I love to walk along the Cromford Canal whatever the weather. Here is a short video of one very wet day.
The canal is beautiful on any day but especially in the early Spring sunshine. April 14th 2022 promised to be sunny so I decided to go for an early morning walk. By early I mean 8.30 which I know would not be everyones definition of early. It did however mean that there were not too many others, out walking the canal path. Deciding to start from Cromford was a really good idea as when I arrived at High Peak Junction, (the name now used to describe the site where the former Cromford and High Peak Railway, meets the Canal,) it was not too long before the small cafe opened for Coffee and a sandwich.
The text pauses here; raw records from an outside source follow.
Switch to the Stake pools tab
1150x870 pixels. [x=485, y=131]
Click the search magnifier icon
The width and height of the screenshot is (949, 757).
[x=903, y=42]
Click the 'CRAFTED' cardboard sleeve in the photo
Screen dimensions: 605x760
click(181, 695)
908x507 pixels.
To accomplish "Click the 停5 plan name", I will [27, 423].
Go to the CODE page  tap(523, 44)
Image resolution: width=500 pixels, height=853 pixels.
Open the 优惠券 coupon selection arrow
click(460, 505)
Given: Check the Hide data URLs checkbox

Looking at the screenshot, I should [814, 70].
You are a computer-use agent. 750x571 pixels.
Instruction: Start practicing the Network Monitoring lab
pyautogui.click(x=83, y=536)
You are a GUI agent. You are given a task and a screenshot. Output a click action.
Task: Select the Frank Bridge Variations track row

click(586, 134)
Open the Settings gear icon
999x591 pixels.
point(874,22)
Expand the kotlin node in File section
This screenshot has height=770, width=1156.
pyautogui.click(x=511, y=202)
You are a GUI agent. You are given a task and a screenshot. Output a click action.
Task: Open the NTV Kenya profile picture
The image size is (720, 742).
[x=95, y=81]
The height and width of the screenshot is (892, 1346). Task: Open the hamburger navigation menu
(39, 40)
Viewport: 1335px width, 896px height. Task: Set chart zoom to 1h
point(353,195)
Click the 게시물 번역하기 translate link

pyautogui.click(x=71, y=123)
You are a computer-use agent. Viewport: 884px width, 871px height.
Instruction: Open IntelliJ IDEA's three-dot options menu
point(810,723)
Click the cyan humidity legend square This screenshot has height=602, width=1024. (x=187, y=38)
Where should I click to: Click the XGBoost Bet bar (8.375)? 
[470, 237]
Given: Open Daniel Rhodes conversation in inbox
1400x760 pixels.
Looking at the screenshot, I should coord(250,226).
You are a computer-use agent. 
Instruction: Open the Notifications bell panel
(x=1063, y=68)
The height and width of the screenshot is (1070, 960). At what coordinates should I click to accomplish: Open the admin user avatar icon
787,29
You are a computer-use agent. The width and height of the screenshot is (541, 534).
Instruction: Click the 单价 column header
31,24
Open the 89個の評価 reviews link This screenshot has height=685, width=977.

The canal used to run for 14.5 miles along the Derwent Valley to Ambergate where it turned to eventually join the Erewash Canal at Langley Mill. It was part of a network of canals dug in the midlands to transport goods such as coal, limestone, cotton and lead.
The 6 mile stretch from Cromford to Ambergate has been designated a Site of Special Scientific Interest. The area is home to diverse wildlife and a haven for water voles, grass snakes, little grebes, moorhens, coots, dragonflies as well as myriads of ducks, geese and swans.
Returning to Cromford along the canal I was excited to see three water voles but it is still probably rather early for grass snakes. There was how ever a good variety of wildflowers making their appearance and many bees buzzing around.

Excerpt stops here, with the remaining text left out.